NL werd een constitutionele monarchie met de vorst gebonden aan een grondwet
Slide 6 - Tekstslide
Slide 7 - Video
Tot aan 1848 was er nog veel macht voor de koning!
De koning had nog veel macht: Hij mocht zelf de ministers kiezen
Er was een gedeeltelijk door rijke burgers gekozen parlement, maar de koning kon deze eventueel ontbinden
Tweede Kamer werd indirect gekozen door rijke mannelijke burgers
De Eerste Kamerleden werd door de koning gekozen
Willem I (afbeelding) kon zonder parlement koninklijke besluiten doorvoeren
Slide 8 - Tekstslide
Bestuur van het koninkrijk der Nederlanden na 1848
Ook Willem I was in 1848 bang voor een revolutie. Daarom liet hij een meer democratische grondwet schrijven (grondwetswijziging van Thorbecke - afb.)
de ministers werden verantwoordelijk voor het regeringsbeleid (ministeriële verantwoordelijkheid).
Ook grondrechten werden erin vastgelegd: vrijheid van onderwijs (het recht van burgers om scholen op te richten) en vrijheid van vereniging en vergadering
Slide 9 - Tekstslide
Begrippen
Restauratie: herstel van de maatschappelijke en politieke verhoudingen van vóór de Franse Revolutie.
Conservatisme: behoudende politieke stroming die zich keerde tegen de maatschappelijke vernieuwingen van de Franse Revolutie, het liberalisme en het socialisme.
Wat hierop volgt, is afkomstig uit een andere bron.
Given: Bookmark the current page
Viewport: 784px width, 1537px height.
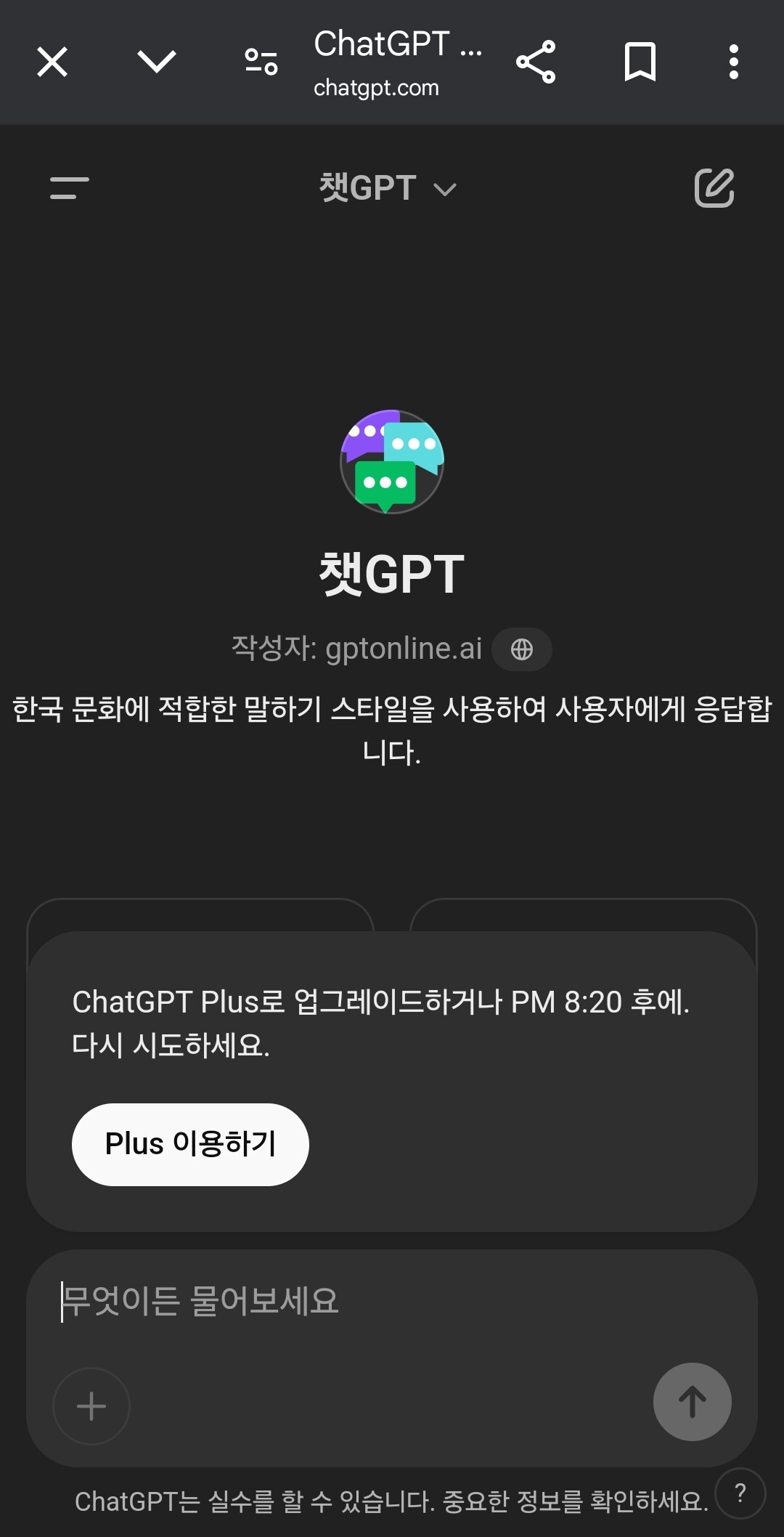Looking at the screenshot, I should click(640, 62).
Politiek liberalisme: politieke stroming die het opneemt voor de vrijheid van het individu tegenover de macht van de staat.
Constitutionele monarchie: staatsvorm met aan het hoofd een vorst die zijn of haar functie uitoefent op basis van erfrecht, en waarin die macht wordt beperkt door een grondwet (constitutie).
Vrijheid van onderwijs: het recht van burgers om scholen op te richten.
Slide 10 - Tekstslide
Begrippen
Ministeriële verantwoordelijkheid: staatkundige afspraak dat de ministers slechts aan het parlement verantwoording verschuldigd zijn voor hun eigen politieke handelen en dat van de koning.
Vrijheid van vereniging en vergadering: het recht van burgers om zich te organiseren.
Kiesrecht: het recht om deel te nemen aan verkiezingen voor bestuurlijke functies (na 1848 waren dit nog steeds alleen de rijke mannen via het censuskiesrecht).